These days it’s safe to admit publicly that things aren’t going well. It’s not uncommon to take your personal demise to social media and let the world know just how under-appreciated you feel. And why not? The world is descending into a spinning ball of climate change chaos as natural disasters, heatwaves, and rising ocean levels strike fear into hearts. Personal lives are being upturned. Most people are mired in so much debt they can’t purchase a six-pack without whipping out the plastic. From our darkened apartments, rented basements, garages and homes, the world can look more than just a little bleak. Apocalypse, and not a cool one, is clearly lying in wait just over the horizon.
The clean guitar passages on “Scrying Below the Wolf Moon” and “(Altar Of) Moss, Lichen & Blood” (the best and most complete track on the album), although bereft of excessive chorus and reverb, call to mind somber passages of Shape of Despair, infusing their work with a decided funeral doom bent. In fact, most tracks open with a clean guitar in this manner. “A Transmutation” carries the same earnest and solemn mood as it opens with thin-toned, clean guitars. A clean voice softly sounds above the diminished guitars bleating slowly into the heavier passage to come. As Chris Pinto’s harsh vocals join the slowly undulating, thick guitar passage, the track bleeds into death doom territory for the extended outro to the album.
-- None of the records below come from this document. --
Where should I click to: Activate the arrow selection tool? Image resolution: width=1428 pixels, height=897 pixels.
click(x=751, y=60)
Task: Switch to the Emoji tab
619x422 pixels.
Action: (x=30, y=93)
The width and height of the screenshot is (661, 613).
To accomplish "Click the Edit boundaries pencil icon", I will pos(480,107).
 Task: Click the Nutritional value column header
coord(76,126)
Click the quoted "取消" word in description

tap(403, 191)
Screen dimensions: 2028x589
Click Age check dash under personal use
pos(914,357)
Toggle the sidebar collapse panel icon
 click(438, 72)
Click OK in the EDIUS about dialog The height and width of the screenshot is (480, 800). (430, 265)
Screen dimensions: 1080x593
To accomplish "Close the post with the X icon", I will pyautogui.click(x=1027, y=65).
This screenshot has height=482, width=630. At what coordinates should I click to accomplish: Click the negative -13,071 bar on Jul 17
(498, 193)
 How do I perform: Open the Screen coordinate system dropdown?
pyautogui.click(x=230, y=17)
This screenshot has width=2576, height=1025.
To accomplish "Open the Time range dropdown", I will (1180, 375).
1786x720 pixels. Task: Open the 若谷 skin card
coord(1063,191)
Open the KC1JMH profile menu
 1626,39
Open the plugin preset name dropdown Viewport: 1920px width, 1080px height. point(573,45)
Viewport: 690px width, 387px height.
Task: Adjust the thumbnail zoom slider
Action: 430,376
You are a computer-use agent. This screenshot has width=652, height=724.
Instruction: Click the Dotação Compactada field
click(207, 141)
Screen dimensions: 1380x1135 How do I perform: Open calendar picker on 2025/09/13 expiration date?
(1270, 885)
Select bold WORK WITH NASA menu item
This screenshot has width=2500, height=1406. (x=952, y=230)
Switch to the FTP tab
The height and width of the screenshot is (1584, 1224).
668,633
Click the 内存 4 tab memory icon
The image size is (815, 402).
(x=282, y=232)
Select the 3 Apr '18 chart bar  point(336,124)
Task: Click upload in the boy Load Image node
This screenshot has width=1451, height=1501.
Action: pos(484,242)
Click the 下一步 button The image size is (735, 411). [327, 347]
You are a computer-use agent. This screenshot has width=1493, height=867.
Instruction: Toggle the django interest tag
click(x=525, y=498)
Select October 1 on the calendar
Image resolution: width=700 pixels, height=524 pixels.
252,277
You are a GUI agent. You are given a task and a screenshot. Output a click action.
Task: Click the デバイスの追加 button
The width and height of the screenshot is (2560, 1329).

Across Rites of Despair there are three interludes and one intro, each featuring a clean guitar that is in no way dissimilar from the clean passages that tend to open the tracks. Thus, the interludes do little to add to the overall motion of the album. What they do is point to the trappings of Fórn’s compositional narrow-mindedness. While drawing from a number of genre pools for inspiration, the compositions across Rites of Despair are decidedly formulaic. Without any tangible lack of talent, it’s difficult to see why the members of Fórn are content to hammer out such an unchanging landscape of rhythms and minor undulations. Guitar effects, rhythmic alterations and harsher juxtapositions could go a long way towards building tension and release that’s so necessary for doom to be successful.
This first proper full length shows flashes of promise and potential, though. In particular, their ability to compose for ambiance and atmosphere is underscored by melancholy guitar harmonies lofting over the meat of the compositions. With an eye towards diversity, perhaps not so much of styles, but of actual composition and tonality, Fórn will be on a positive path.
Finally, with a somewhat stable lineup the band should only see improvements in their vision, sound and direction. While Rites of Despair might not be a record that remains in heavy rotation for years to come, Fórn is a band to keep an eye and ear on.